Randomize the randomizer? Not sure, for now (testing purposes) I'm going for just 1 part. But maybe I'll switch things up. What would be neat would be to simulate corruption. Meaning that if a certain gene(s) gets mutated (such as possibly the gene in charge of copying) a large number of genes get messed with (like everything past a certain point gets bitshitfted forward 1 in line).
I try to follow an MVC pattern, which stand for Model View Controller. Basically, the screen is the view. When you click a button, the controller interprets the input and tells the models what to do. You want to keep these parts as separate as possible.
That being said, make the Model ( your DNA ) as complicated, or as simple, as you want. The view is just a representation of the model. For example, you should be able to switch from a console program to a graphical one without having to change any of the code in the DNA ( standard c++ assumed ).
When I think DNA, I think small and many. If I am looking at a bunch of strands of DNA at once, do I need to be able to see everything about each one? Maybe from far away the colors of the DNA represent the amount of replications, and only when I click on one I see a more detailed expression of the gene.
My intention is not for the user to physically mess with the DNA itself (or at least not yet). My intention is for the VDNA (virtual DNA, I'm so original) to govern the expressed traits of the people (speed, intelligence, zombification, and so on). The hierarchy looks like this:
DNA->Interpreter->expressed traits. The user sees in the expressed traits (in the way the people move and act), and if the user chooses to selected a particular person they can see the genotype (currently looks something like this: TtqqAaSS).
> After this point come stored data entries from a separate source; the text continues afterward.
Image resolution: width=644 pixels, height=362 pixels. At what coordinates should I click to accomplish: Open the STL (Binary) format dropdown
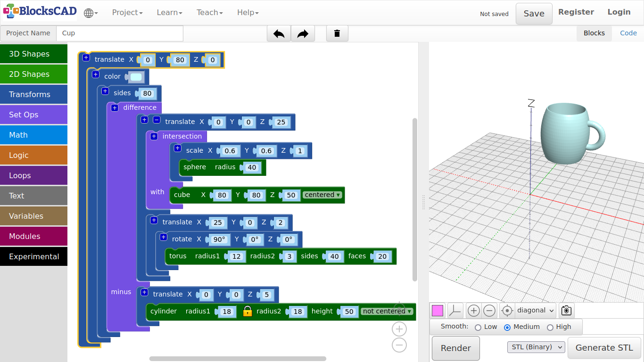pos(536,347)
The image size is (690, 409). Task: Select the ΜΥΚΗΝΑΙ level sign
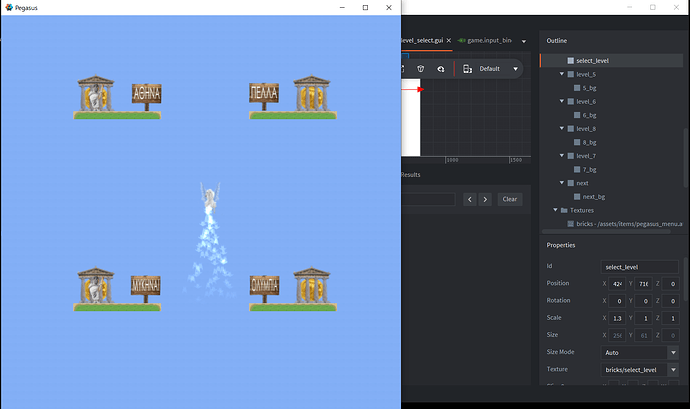146,287
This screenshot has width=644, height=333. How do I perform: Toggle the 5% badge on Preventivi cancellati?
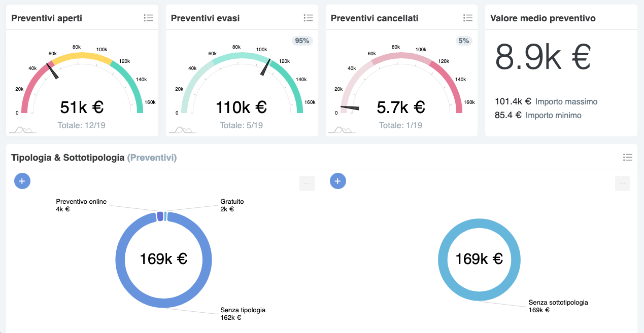point(463,41)
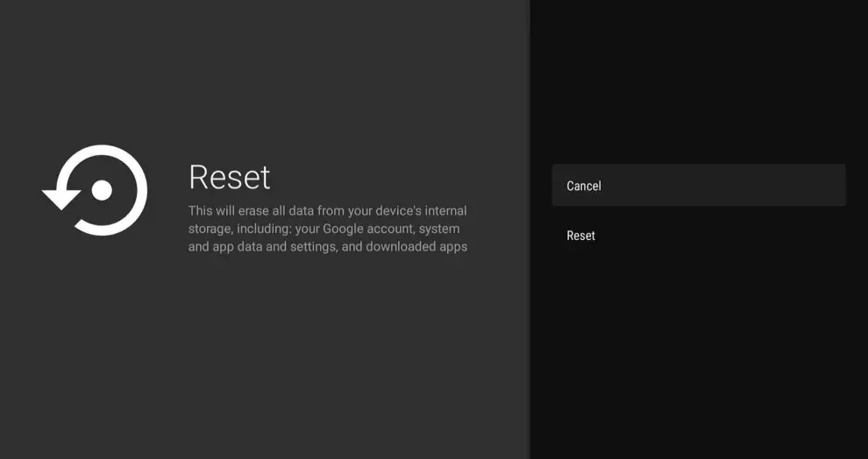The image size is (868, 459).
Task: Confirm the factory reset in the menu
Action: tap(581, 236)
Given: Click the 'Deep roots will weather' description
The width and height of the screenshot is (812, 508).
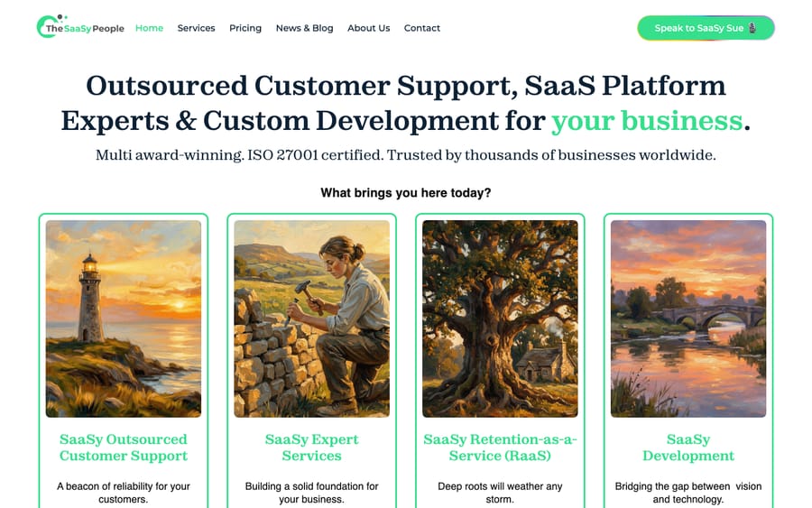Looking at the screenshot, I should coord(500,493).
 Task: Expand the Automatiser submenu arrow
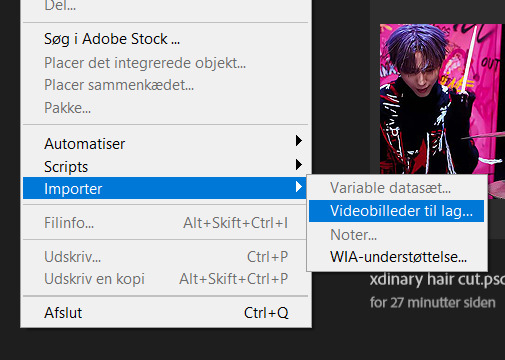(x=299, y=141)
Each child DNA is the product of the parent DNAs mixed randomly.
Oh, I absolutely agree, the interface must remain clean and simple. I'm not going to start throwing (~T1&~T2)&(~Q1&~Q2)&(S1|S2)&(A1|A2) at people as an explanation for the object they clicked on's DNA. Like I said, currently I'm going with text but I'll switch to something graphical (but not a double helix, I don't know what but definitely not that).
A good game is one that constantly challenges you, but is never too hard ( IMHO ). An element of surprise is always nice, I'm sure your game could provide that. On the other hand, if there are a bunch of settings that don't act predictably, then maybe you want to tone the game down.
Maybe you could have different settings for people who might want to different things?